To see whether the addition of manipulative therapy to usual care improves outcomes for patients with shoulder pain.
150 Dutch patients 18 years of age or older who presented to their primary care physicians with shoulder pain, defined as pain that occurs at rest or during movement of the upper arm in the area between the neck and the elbow and that is accompanied by neck symptoms. Patients who had signs of compression of the nerves in the neck or whose shoulder pain was due to severe trauma, fracture, rupture, dislocation, specific joint disease such as rheumatoid arthritis, or disease of the chest or abdomen were not eligible for the study.
The researchers assigned patients to receive usual care from their primary care physicians (usual care could include physical therapy) or usual care plus manipulative therapy. Manipulative therapy included up to 6 sessions over 12 weeks. One of 8 specially trained therapists provided the manipulative therapy. The researchers compared patients' reports of recovery, severity of pain, shoulder disability, and general health at 6, 12, 26, and 52 weeks after assignment to a treatment group.

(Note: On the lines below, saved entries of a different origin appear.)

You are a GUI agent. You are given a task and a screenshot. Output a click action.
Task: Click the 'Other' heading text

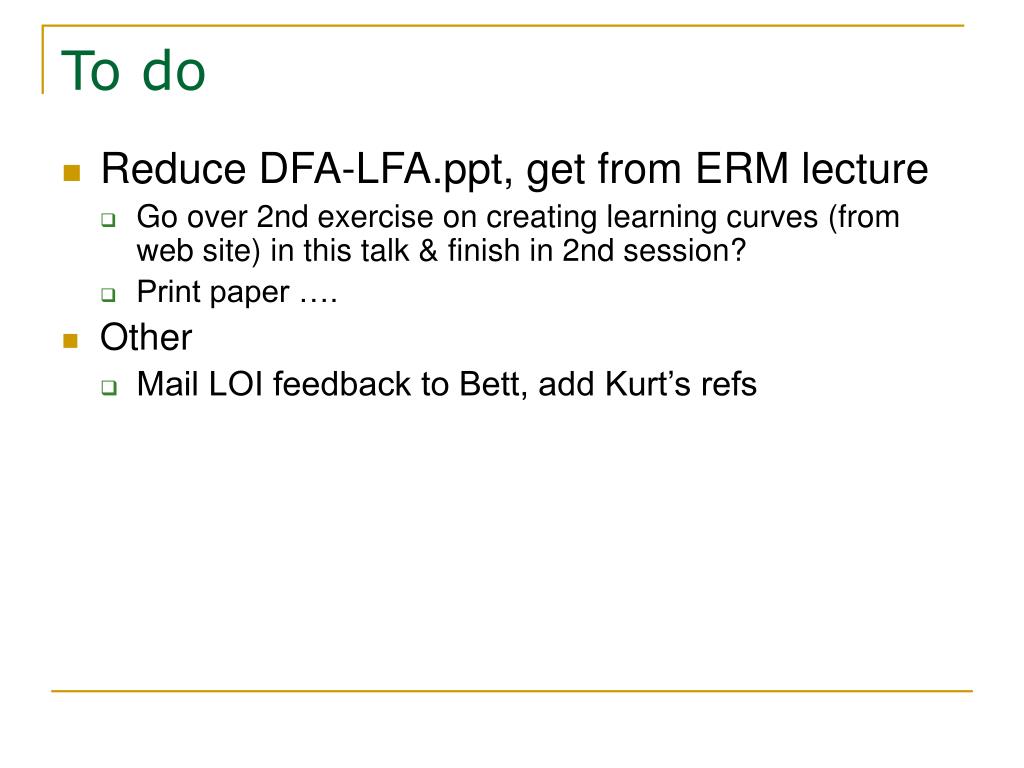tap(146, 338)
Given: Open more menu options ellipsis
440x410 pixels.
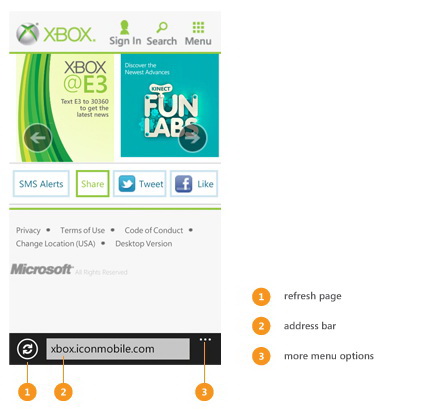Looking at the screenshot, I should click(205, 340).
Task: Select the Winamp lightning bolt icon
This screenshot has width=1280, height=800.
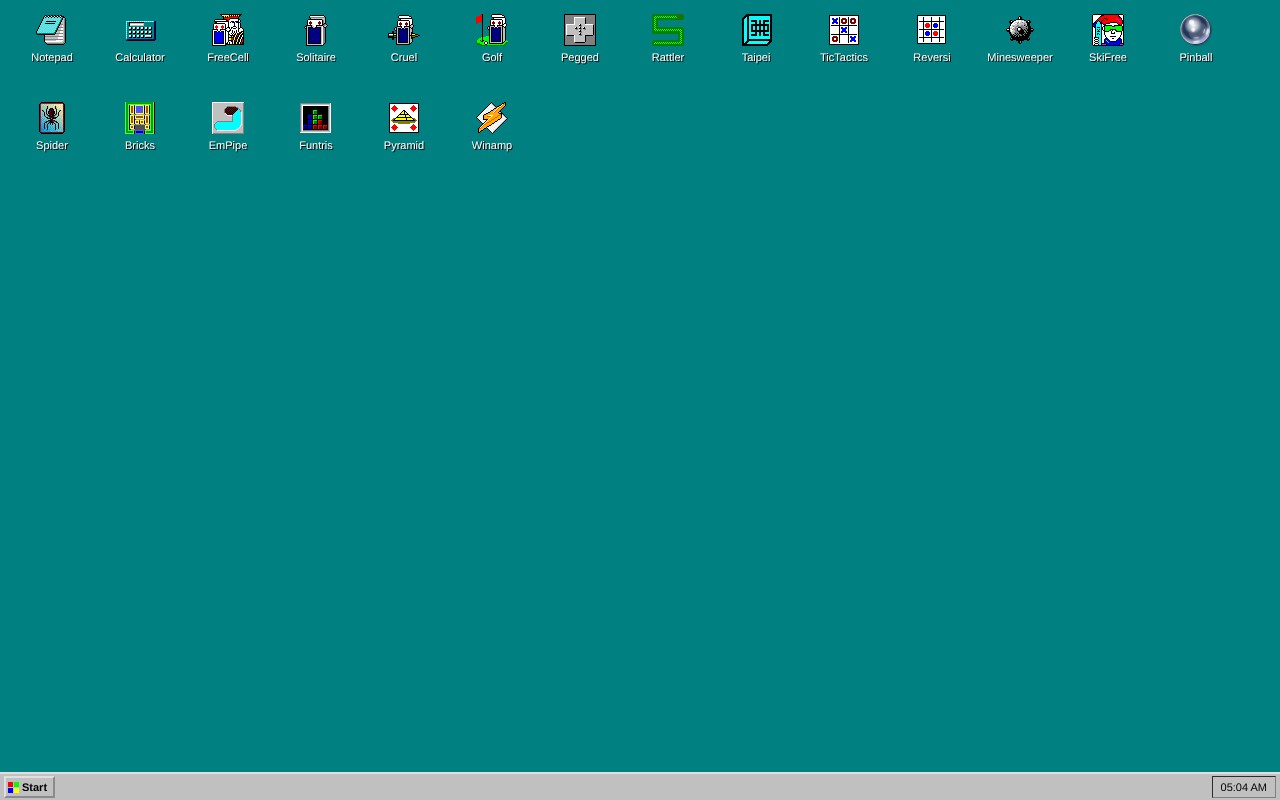Action: click(492, 118)
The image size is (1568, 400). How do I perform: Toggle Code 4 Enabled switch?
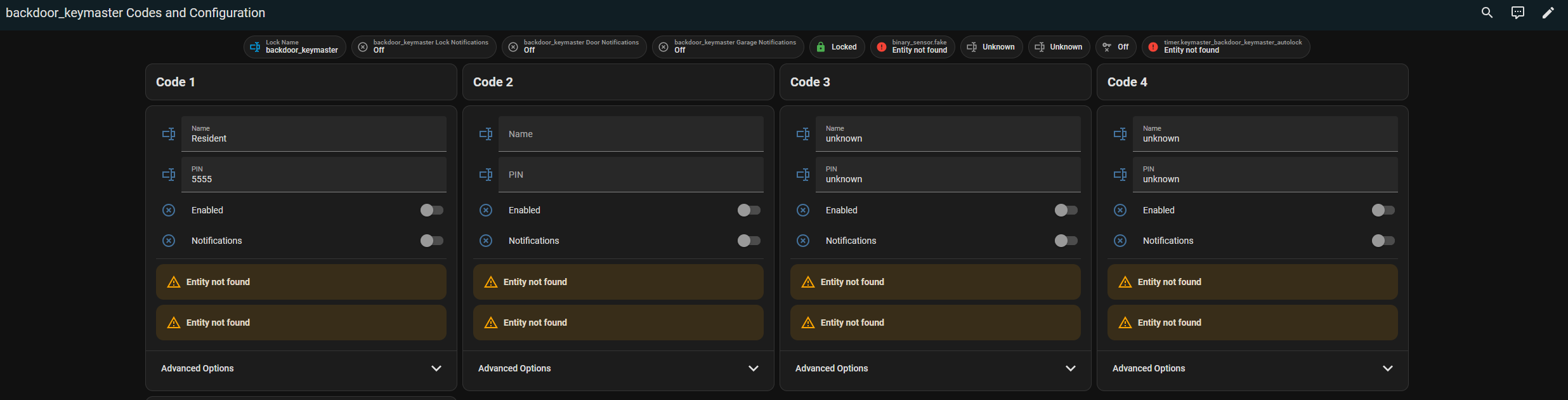click(x=1383, y=210)
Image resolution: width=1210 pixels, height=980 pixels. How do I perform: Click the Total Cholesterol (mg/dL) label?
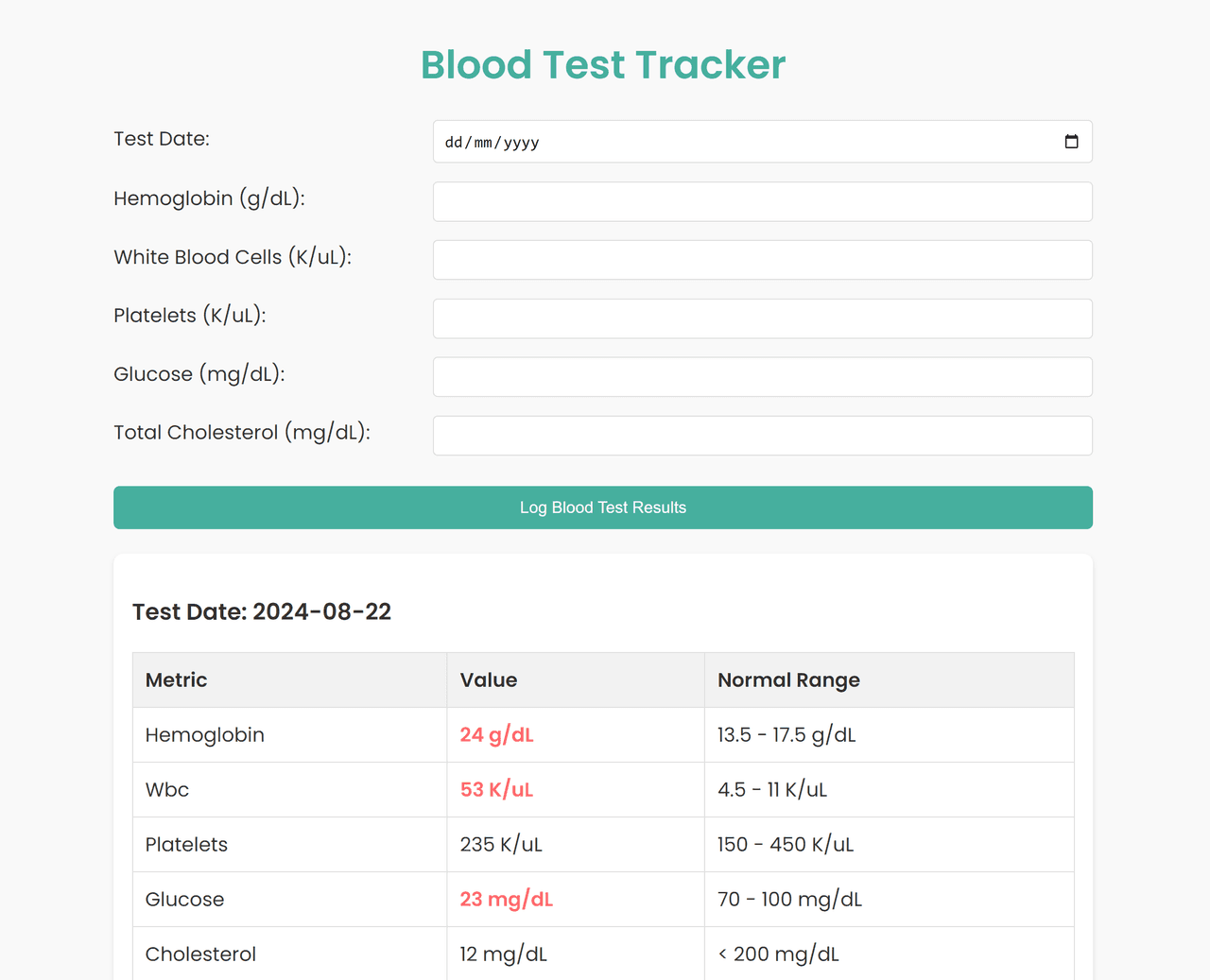pyautogui.click(x=242, y=433)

At 6 weeks, there were no differences between the study groups. At 12 weeks, 43% of the patients who received manipulative therapy plus usual care reported recovery compared with only 21% in the usual care group. At 52 weeks, 52% of the patients who received manipulative therapy plus usual care reported recovery compared with 35% of the usual care group.
The patients knew which treatment they were receiving, and this knowledge alone may have influenced their reports of improvement. It is also uncertain whether different therapists would achieve similar results.
In patients with shoulder pain accompanied by neck symptoms, manipulative therapy added to usual care may increase patient-reported recovery from shoulder pain.